Chapter 87:

Chapter 87: The Cracks in Memory's Dam

The Reincarnation of the Goddess of Reincarnator


Natsuki’s confession, a quiet three-word earthquake, echoed in the pre-dawn stillness long after he had drifted back into a peaceful, healing sleep. I sat there, frozen, his hand still holding mine, my divine mind which could comprehend the birth of stars completely failing to process the beautiful, impossible catastrophe that had just occurred.

“I think I’m falling in love with you.”

He had said it. He, the ghost of my first and only true love, had looked at me, a complete stranger, a clumsy, amnesiac girl he had just met, and had somehow, through the fog of reincarnation, found his way back to the same feeling. My carefully constructed world, my entire ridiculously reckless plan, had just been both validated and completely destroyed in a single, whispered sentence. The divine rules were screaming in my head, a chorus of cosmic alarms warning of the impending doom of a goddess falling for a mortal. But a louder, more reckless voice, the voice of the girl who died on a Tuesday, was sobbing with a joy so fierce it was painful.

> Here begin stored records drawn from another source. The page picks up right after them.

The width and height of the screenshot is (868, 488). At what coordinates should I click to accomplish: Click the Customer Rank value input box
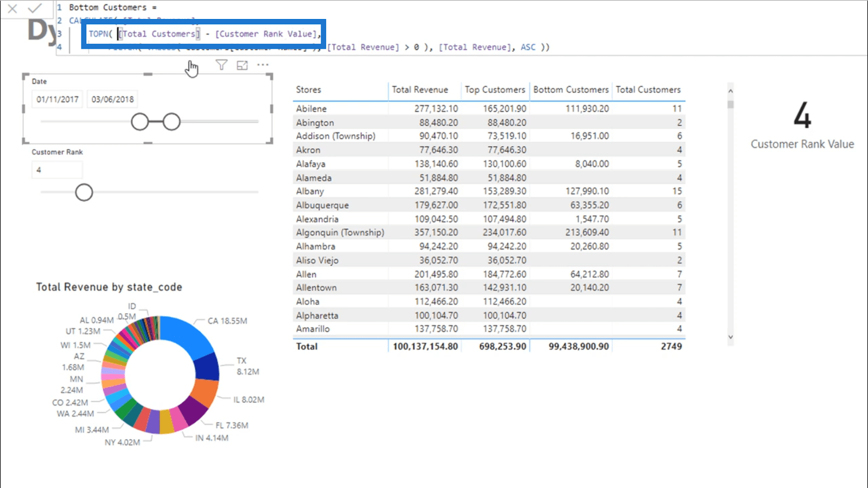point(57,170)
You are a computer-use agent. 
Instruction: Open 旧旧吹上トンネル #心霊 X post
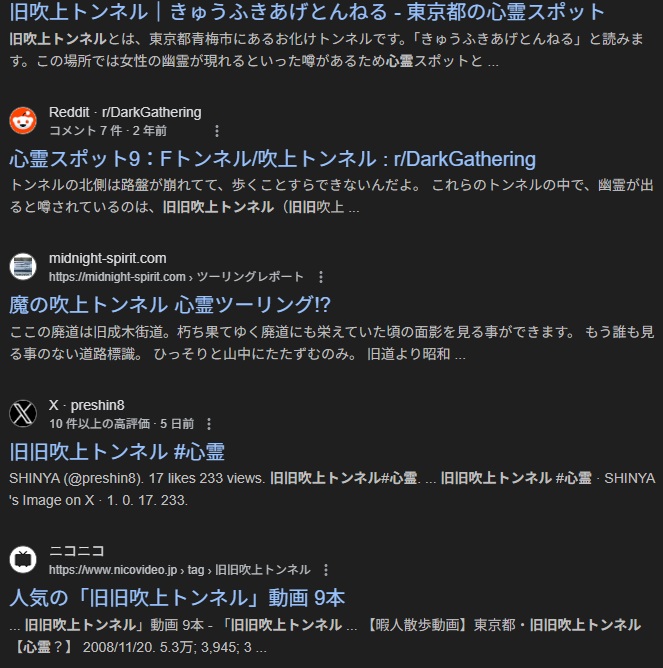pyautogui.click(x=117, y=452)
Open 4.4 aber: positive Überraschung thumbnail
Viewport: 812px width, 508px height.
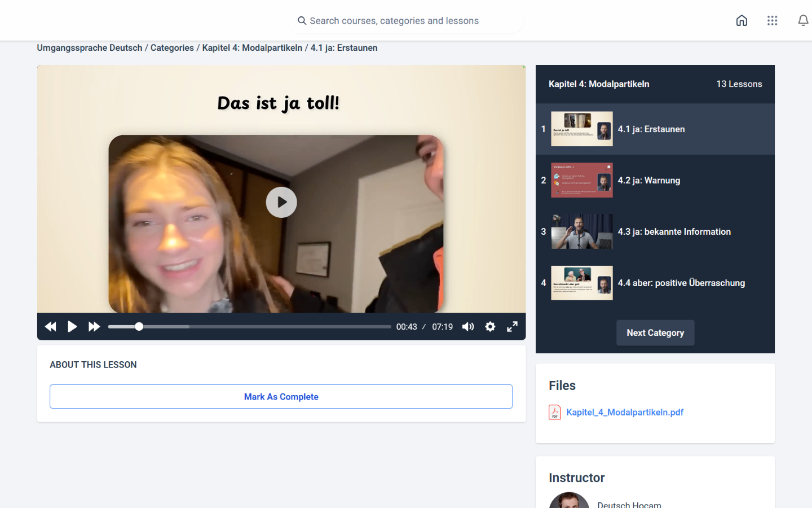pos(581,283)
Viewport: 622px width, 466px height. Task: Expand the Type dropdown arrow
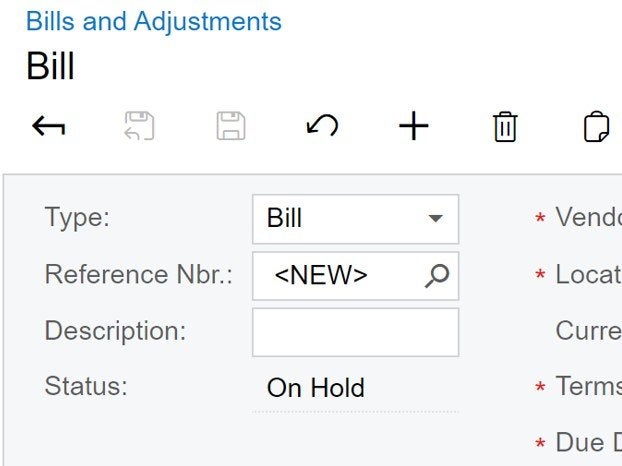436,218
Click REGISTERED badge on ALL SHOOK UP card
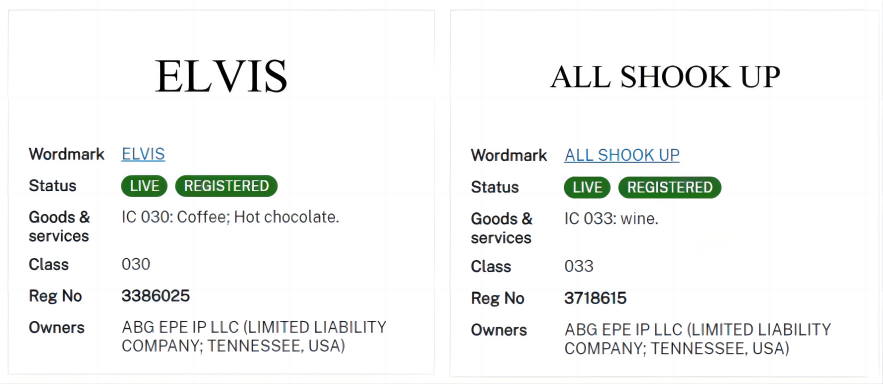Viewport: 883px width, 384px height. pyautogui.click(x=670, y=187)
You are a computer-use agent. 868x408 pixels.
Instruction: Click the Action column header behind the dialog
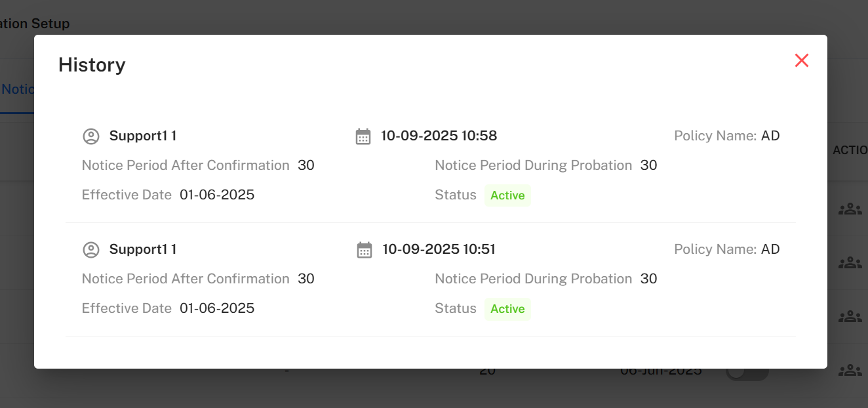(x=850, y=150)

The journey back to Aeria was a surreal, dreamlike affair. The truce held. Kaelen, having seen Natsuki’s willingness to die for me, now treated me with a gruff, begrudging respect, like a strange, unpredictable weapon she had decided was useful. Lirael’s coldness had thawed into a wary, professional courtesy; she was focused entirely on Natsuki’s well-being, and since I was now inexplicably part of that, I was included in her circle of care. Elara was the most unnerving. She was quiet, but her eyes followed my every move, her gaze filled with a terrifying, academic curiosity. She wasn’t just watching a person; she was studying a phenomenon.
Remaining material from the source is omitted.